Infections and reactions in leprosy: a diagnostic dilemma


  • Jasleen Kaur Professor and Head, Department of Skin and STD, Sri Guru Ram Das Institute of Medical Sciences and Research, Amritsar, Punjab
  • Jyotika Kalsy District Leprosy Officer, Civil Surgeon Office, Amritsar, Punjab
  • Riya Kaur Kalra Intern, Government Medical College, Amritsar, Punjab



Dapsone syndrome, Dengue, Leprosy, Lepra reaction


Leprosy (Hansen’s disease) is a chronic infectious disease caused by Mycobacterium leprae. It continues to be a public health problem in India, which contributes about 60% to the world leprosy burden. Leprosy patients when on treatment can develop either lepra reactions or reactions due to antileprosy drugs, also they can develop other infections endemic in their areas during the course of their disease.
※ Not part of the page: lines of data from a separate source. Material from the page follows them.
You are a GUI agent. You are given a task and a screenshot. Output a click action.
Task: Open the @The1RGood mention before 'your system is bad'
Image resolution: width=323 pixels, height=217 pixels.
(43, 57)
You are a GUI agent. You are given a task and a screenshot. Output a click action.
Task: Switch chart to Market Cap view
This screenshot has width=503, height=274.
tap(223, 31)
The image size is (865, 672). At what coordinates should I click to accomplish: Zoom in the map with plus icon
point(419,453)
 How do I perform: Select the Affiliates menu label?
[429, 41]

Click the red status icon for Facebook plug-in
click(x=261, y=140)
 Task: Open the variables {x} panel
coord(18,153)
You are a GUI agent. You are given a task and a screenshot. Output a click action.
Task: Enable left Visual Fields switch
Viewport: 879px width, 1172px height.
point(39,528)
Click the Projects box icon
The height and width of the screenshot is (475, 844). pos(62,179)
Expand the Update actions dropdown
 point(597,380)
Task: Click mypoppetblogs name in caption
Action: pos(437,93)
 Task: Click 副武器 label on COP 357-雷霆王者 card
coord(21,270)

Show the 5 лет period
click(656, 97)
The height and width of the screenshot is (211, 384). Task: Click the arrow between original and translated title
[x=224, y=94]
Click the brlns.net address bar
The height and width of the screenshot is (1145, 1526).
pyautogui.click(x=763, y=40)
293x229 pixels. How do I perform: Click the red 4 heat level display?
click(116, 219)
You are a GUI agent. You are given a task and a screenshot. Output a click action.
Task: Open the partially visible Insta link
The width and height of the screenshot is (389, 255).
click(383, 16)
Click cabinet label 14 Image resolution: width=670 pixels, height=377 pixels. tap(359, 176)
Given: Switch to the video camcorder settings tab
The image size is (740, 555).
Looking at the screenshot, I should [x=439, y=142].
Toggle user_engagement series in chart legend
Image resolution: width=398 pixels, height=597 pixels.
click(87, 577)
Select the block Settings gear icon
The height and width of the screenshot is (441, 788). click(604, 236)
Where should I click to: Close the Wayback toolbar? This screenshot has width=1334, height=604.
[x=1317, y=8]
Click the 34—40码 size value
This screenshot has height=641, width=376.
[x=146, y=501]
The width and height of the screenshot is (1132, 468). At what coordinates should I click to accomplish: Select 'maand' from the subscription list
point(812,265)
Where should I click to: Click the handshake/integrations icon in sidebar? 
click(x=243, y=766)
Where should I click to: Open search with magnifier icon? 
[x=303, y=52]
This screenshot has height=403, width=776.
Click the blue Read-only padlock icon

We are presenting such two cases where in one case patient on treatment with multibacillary multidrug therapy (MBMDT) developed fever, lympadenopathy and other systemic features during the course of therapy and was mistakenly diagnosed as type 2 lepra reaction but turned out to be a case of dapsone hypersensitivity. Similarly another case developed fever and other systemic features after 6 weeks of MBMDT, thinking it to dapsone syndrome his MBMDT pack was stopped but later it turned out to be a case of dengue.